ADAMU CIROMA: STUDIED HISTORY ; APPOINTED CBN GOVERNOR, LATER FINANCE MINISTER
Was it fate? Was it competence? Whatever it was, Adamu Ciroma, a Historian, was the Governor of the Central Bank of Nigeria from September 24, 1975 till June 28, 1977.
Here's the story according TheCable:
In 1975, the military government of Murtala Muhammed appointed Ciroma as the CBN governor. Kole Omotosho, in his book, Just Before Dawn, wrote that Ciroma, who was managing director of New Nigerian, was to be appointed the managing director of Daily Times, while Aliko Mohammed, an accountant, was to be made CBN governor.
Omotosho said at the swearing-in, Murtala Muhammed mistakenly gave Ciroma the papers assigning him the governorship of CBN and Mohammed the papers as MD of Daily Times. After the ceremony, the story goes, the attention of the head of state was drawn to the error, but he said “a general does not change his mind” and that the duo should go and learn on the job.
Ciroma’s account was completely different.
In an interview with Daily Trust in April 2016, Ciroma recounted the circumstances surrounding his appointment.
He said: “Shortly after I was appointed editor of the New Nigerian, I was also appointed a director of the CBN. From that point, I got involved in knowing how the CBN operated, how they worked, what they were doing and so on. So I was quite familiar with the operations of the CBN. When the coup that ousted Gowon and brought in Murtala Mohammed took place, I was in Lagos and was staying at a CBN apartment where we normally stayed.
“On the morning of the coup, I heard the sound of a stone someone had thrown at my window. I opened the window to ask who it was that threw the stone and it was Shehu Yar’Adua. I opened the door and he said to me, ‘There has been a coup and the military leadership has appointed you governor of the Central Bank.’ He said something like there were some forex transactions which were not done right and they needed somebody to put them right. So they decided to put me there.
“I told you in the beginning that our quality of education then enabled me to be a historian, to head a steel mill, to edit a newspaper, to manage any organization. In the same line of thought I could head the Central Bank. And I did. I actually did a lot of good work for the bank.”

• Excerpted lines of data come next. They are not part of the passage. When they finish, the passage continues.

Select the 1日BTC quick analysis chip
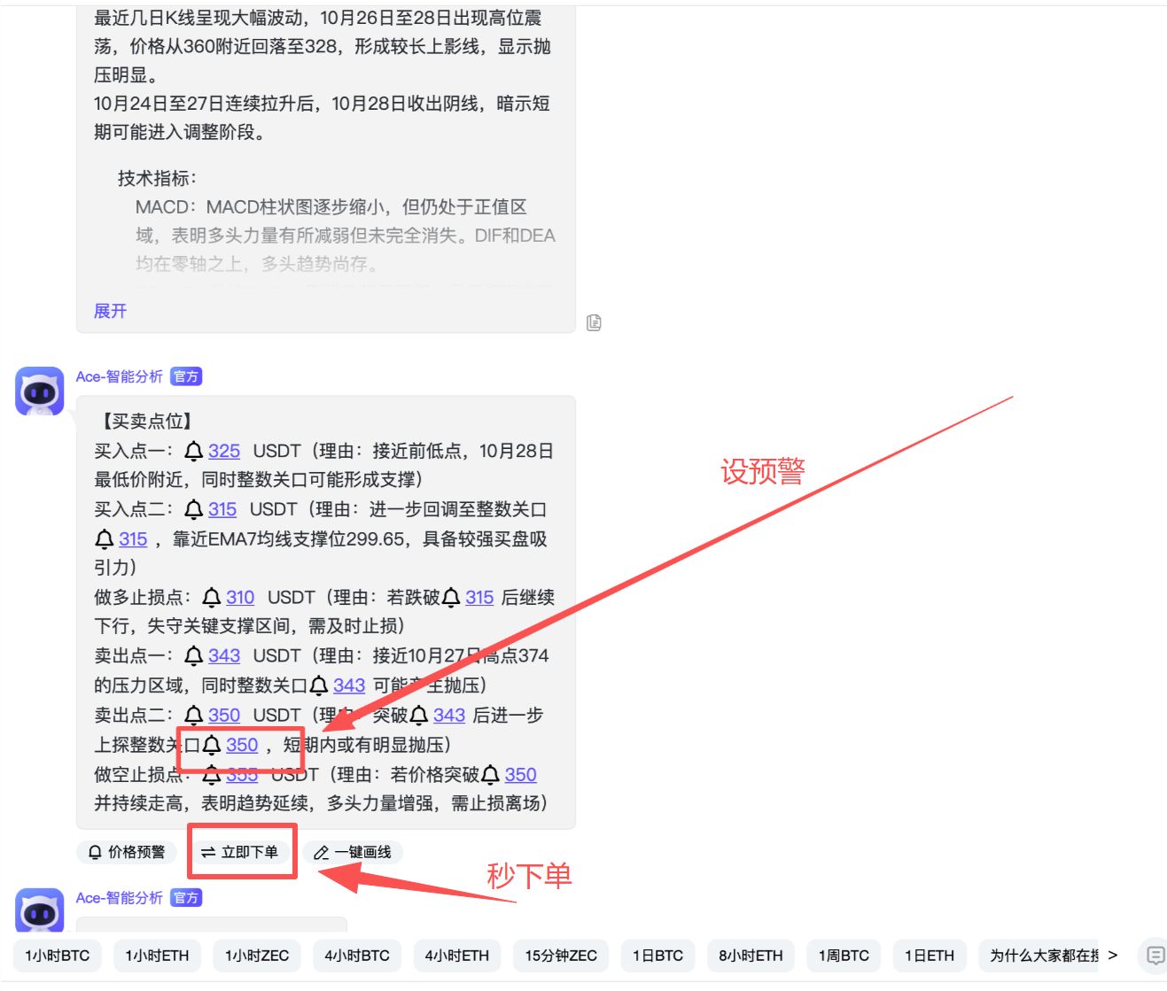1167x991 pixels. [657, 956]
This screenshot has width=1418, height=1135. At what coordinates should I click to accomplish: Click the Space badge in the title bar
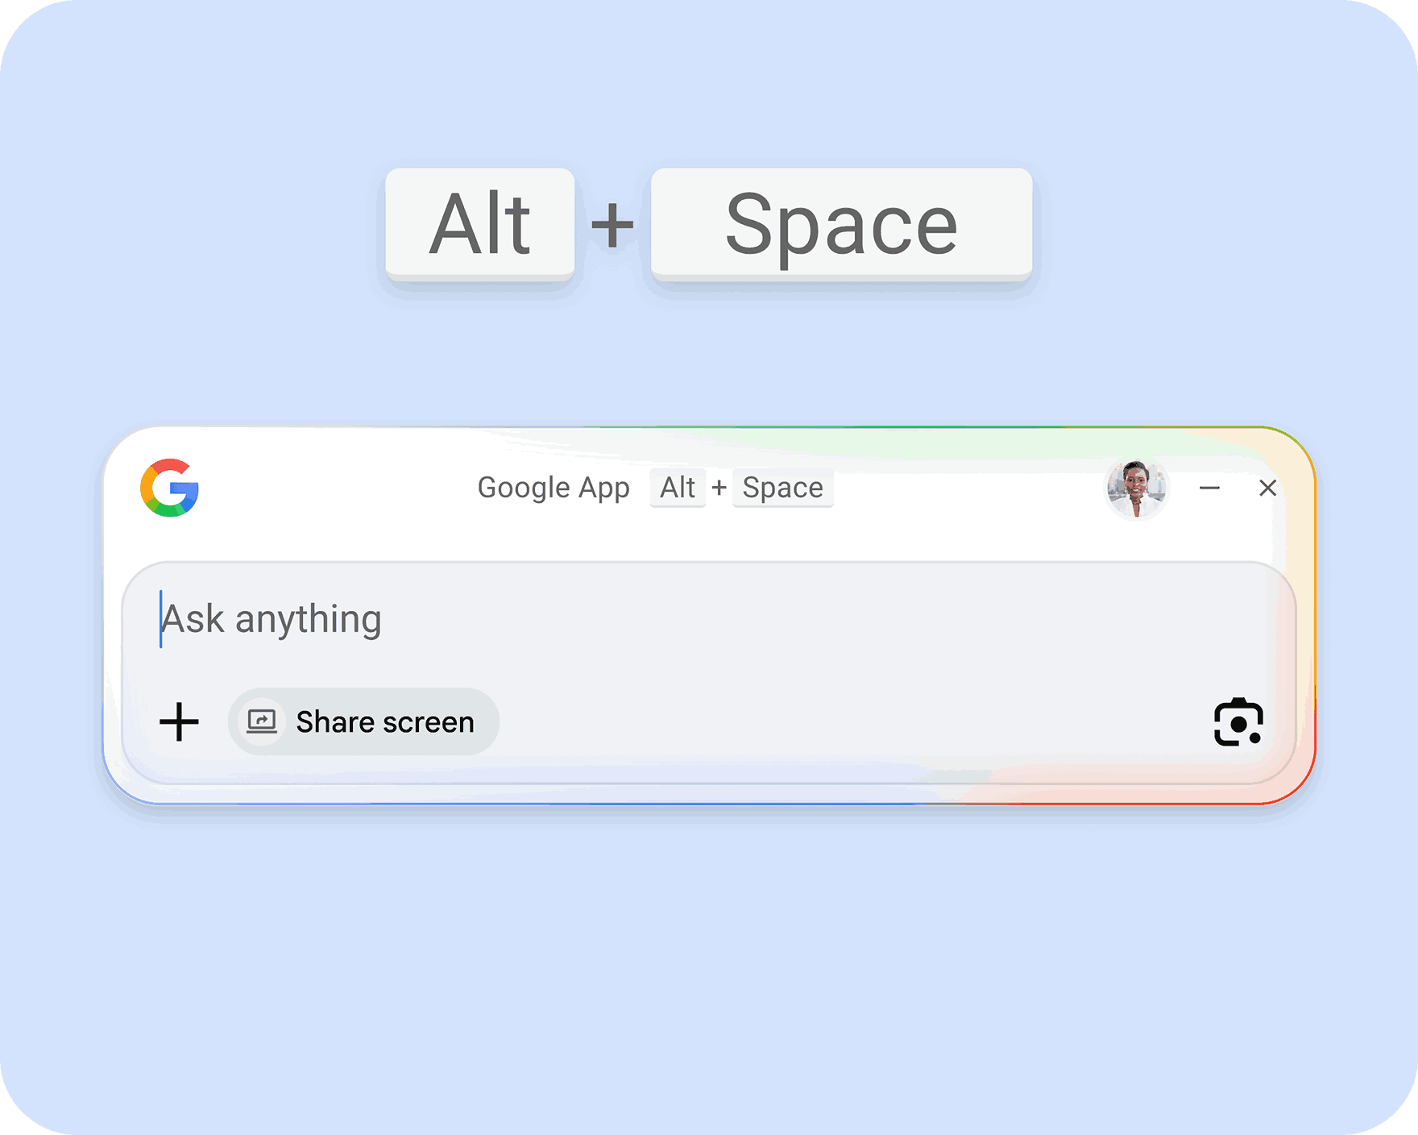(x=782, y=487)
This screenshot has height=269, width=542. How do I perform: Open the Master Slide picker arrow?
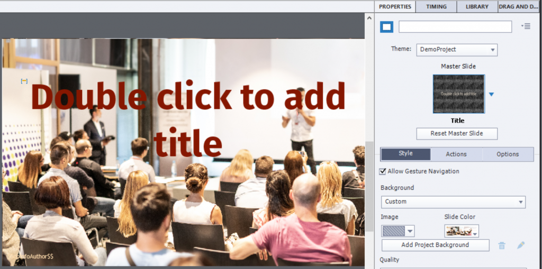coord(491,94)
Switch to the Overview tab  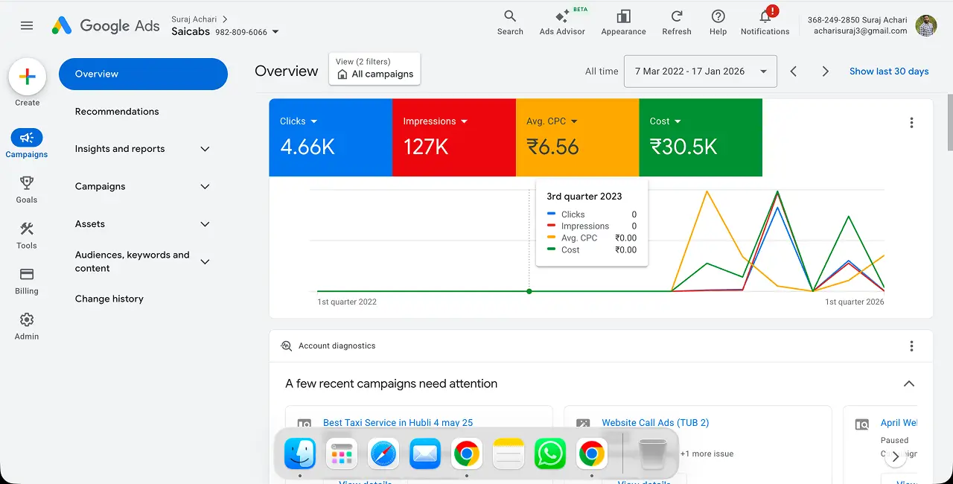[x=95, y=74]
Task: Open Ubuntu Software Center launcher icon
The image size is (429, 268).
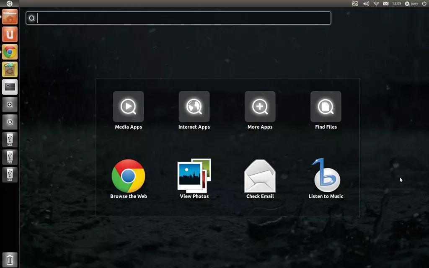Action: [x=10, y=69]
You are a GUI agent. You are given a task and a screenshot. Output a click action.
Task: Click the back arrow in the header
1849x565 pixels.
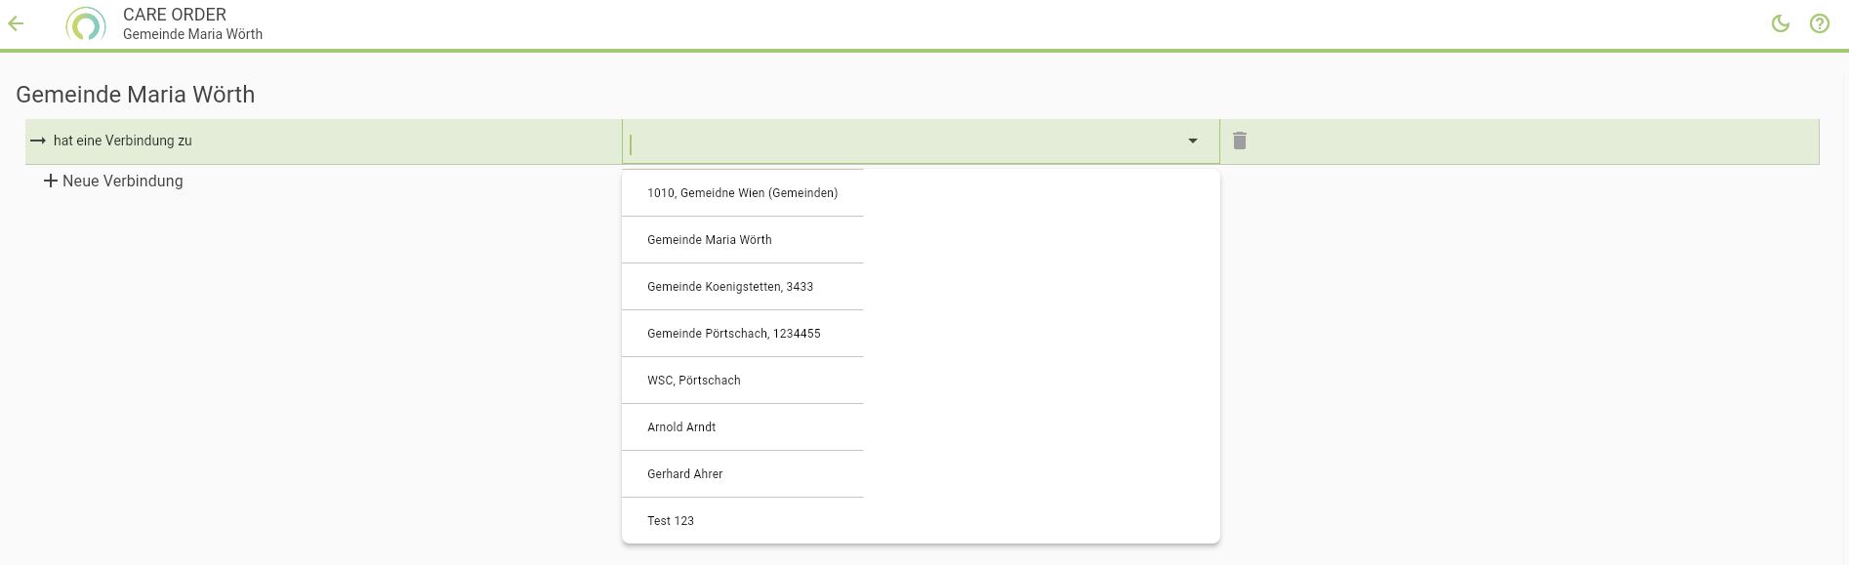click(16, 23)
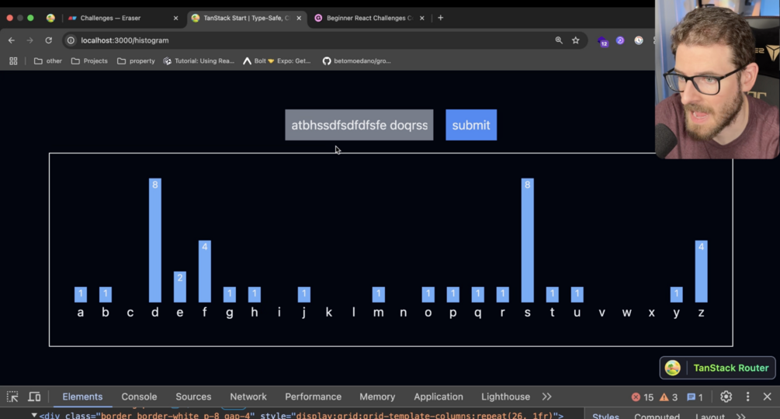This screenshot has height=419, width=780.
Task: Expand hidden Styles pane tabs
Action: [x=740, y=416]
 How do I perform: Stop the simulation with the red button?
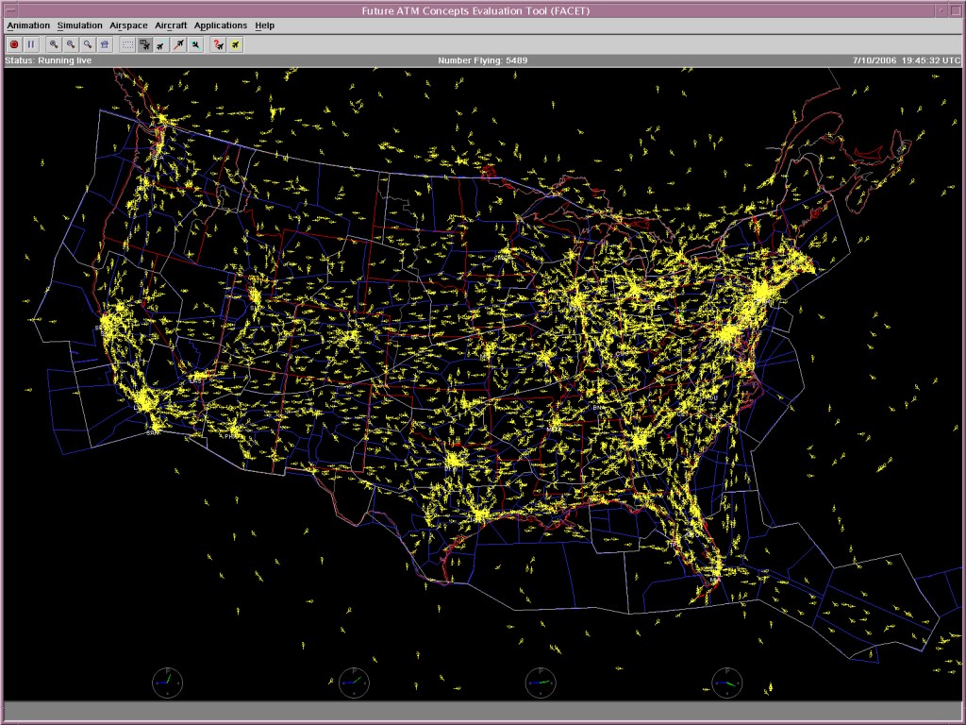point(14,44)
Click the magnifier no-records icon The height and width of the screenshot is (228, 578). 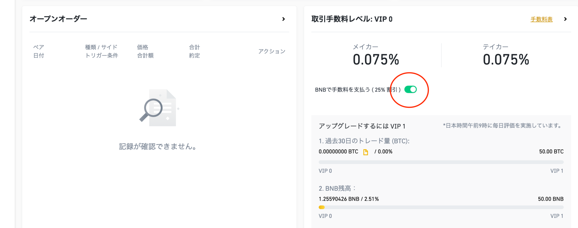[159, 108]
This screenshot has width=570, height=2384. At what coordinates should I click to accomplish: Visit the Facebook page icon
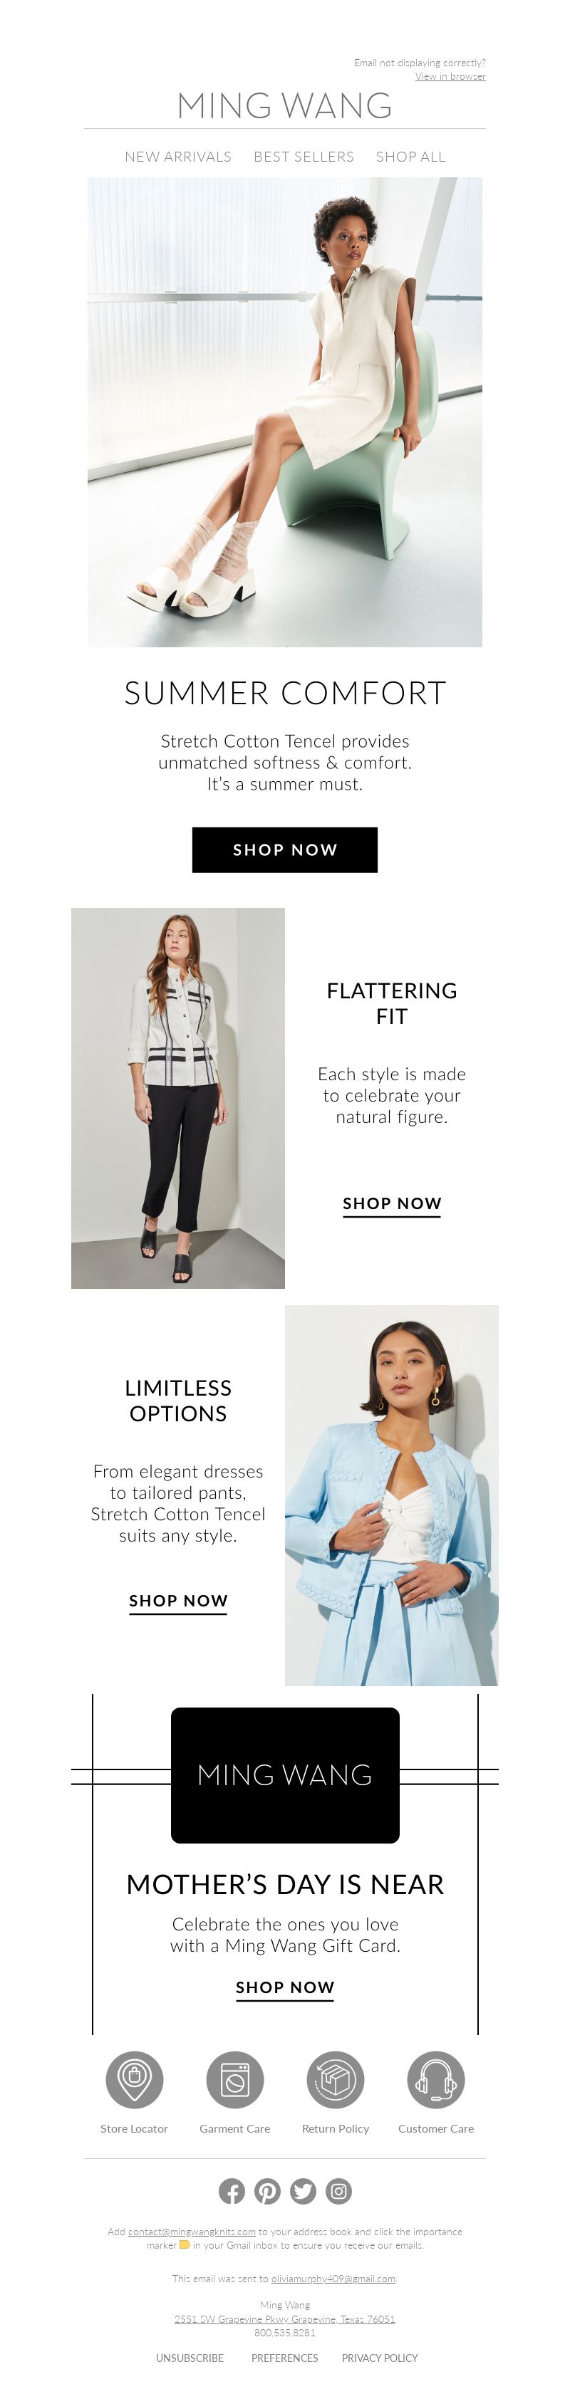point(231,2191)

It is interesting to know that Ciroma had also been appointed editor of New Nigerian newspaper without journalism experience. The only experience he had was editing a school magazine at the University of Ibadan, where he graduated in 1961 with a bachelor’s degree in history. But reports say he did a good job at the newspaper.
He said the kind of education at that time would make a graduate excel in any capacity. "Then, the University of Ibadan, Makerere University in Uganda, Fourah Bay University in Sierra Leone, Legon University in Ghana and a few other universities like them in Africa were like the University of London,” Ciroma said in an interview.
He later went on to be the minister of trade and industry, and later agriculture, under Shagari, from 1979 to 1983; the minister of agriculture under Sani Abacha in 1993 and the minister of finance under President Olusegun Obasanjo in 1999.
Nigerians will not forget in a hurry how Ciroma held the Goodluck Jonathan administration by the jugular after the demise of Umaru Yar'Adua in 2010. Ciroma was at the forefront of the campaign for power to remain in the North with the belief that Jonathan was not expected to contest in 2011, but to only complete Yar'Adua's tenure.
Born on November 20, 1934 in Potiskum, Ciroma passed away on July 5, 2018.